The Protected Disclosures Act 2014, which provides protection for workers who are penalised by their employer or suffer a detriment from a third party on account of raising concerns about wrongdoing in the public, private and non-profit sectors, became operational on 15 July 2014.  The new legislation is overarching, offering widespread protection and covering all employees, contractors, agency workers, trainees and members of An Garda Síochána and the Defence Forces.

Protection for the worker

The Act provides for a number of statutory protections for whistleblowers, including a prohibition on penalising or dismissing workers who report wrongdoing. Compensation of up to five years’ remuneration can be awarded to an employee who succeeds in claiming that they were penalised as a result of having made a disclosure.  Interim relief may also be granted to an employee dismissed in these circumstances.    Whistleblowers will also be protected from resulting civil or criminal liability and will have a right of action in tort where a whistleblower, or a member of his or her family, suffers detriment as a result of having made a disclosure.  The protection afforded by the legislation will apply to workers who disclose relevant information that, in their “reasonable belief”, tends to show a “relevant wrongdoing.”  The absence of a “good faith” or “public interest” test in making a disclosure seeks to eliminate any barriers which could otherwise act as a deterrent to a potential whistleblower.

Wrongdoings

The Act includes a broad range of relevant wrongdoings to include criminal offences, breaches of legal obligations, threats to health and safety or the environment, miscarriages of justice, improper use of public funds and/or any attempt to conceal information in relation to such wrongdoings.
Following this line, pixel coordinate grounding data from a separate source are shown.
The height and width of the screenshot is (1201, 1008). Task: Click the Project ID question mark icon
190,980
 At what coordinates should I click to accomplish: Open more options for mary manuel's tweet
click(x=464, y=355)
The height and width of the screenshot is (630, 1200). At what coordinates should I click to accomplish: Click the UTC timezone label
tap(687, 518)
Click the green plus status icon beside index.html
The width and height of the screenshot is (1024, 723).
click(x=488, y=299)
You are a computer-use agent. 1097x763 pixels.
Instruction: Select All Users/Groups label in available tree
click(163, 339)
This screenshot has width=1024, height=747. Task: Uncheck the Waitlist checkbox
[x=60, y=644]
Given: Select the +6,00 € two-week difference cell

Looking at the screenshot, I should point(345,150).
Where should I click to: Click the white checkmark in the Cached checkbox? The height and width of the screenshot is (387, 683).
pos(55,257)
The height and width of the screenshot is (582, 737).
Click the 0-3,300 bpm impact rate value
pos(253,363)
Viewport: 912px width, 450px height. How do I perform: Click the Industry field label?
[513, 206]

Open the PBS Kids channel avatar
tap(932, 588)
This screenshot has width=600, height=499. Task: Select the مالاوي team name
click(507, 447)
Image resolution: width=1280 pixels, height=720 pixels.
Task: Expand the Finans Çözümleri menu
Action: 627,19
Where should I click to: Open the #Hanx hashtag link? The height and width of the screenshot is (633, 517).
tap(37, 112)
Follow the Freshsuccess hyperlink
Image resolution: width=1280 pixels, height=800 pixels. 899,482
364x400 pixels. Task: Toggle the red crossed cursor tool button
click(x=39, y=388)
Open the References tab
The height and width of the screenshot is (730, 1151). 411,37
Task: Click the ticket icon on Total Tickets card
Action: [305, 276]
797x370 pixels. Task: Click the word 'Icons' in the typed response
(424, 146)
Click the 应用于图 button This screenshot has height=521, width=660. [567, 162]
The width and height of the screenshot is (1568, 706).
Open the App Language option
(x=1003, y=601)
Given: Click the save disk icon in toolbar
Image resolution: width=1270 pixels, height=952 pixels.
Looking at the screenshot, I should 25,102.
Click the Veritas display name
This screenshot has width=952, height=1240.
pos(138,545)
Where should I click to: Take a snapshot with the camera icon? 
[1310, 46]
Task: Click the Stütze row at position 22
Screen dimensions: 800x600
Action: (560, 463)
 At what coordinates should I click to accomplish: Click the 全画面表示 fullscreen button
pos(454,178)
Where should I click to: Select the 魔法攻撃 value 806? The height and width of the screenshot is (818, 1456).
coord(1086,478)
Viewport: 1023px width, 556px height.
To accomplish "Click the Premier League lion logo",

The legislation encourages workers to make a disclosure to their employer in the first instance or to another disclosure recipient such as a Government Minister where the person is employed in the public sector.   The Act places an obligation on the person to whom the disclosure is made to take all reasonable steps to avoid revealing the whistleblower’s identity.  However, this obligation is not absolute and their identity may be revealed in specific circumstances.

What this means

The Act imposes duties on public bodies only to establish whistleblowing procedures and publish annual reports.  However, it would be prudent for all employers to consider putting whistleblowing policies in place as employers cannot contract out of the obligations arising from the new legislation. The Act envisages the issuing in due course of guidelines by the Minister to assist employers in meeting these obligations.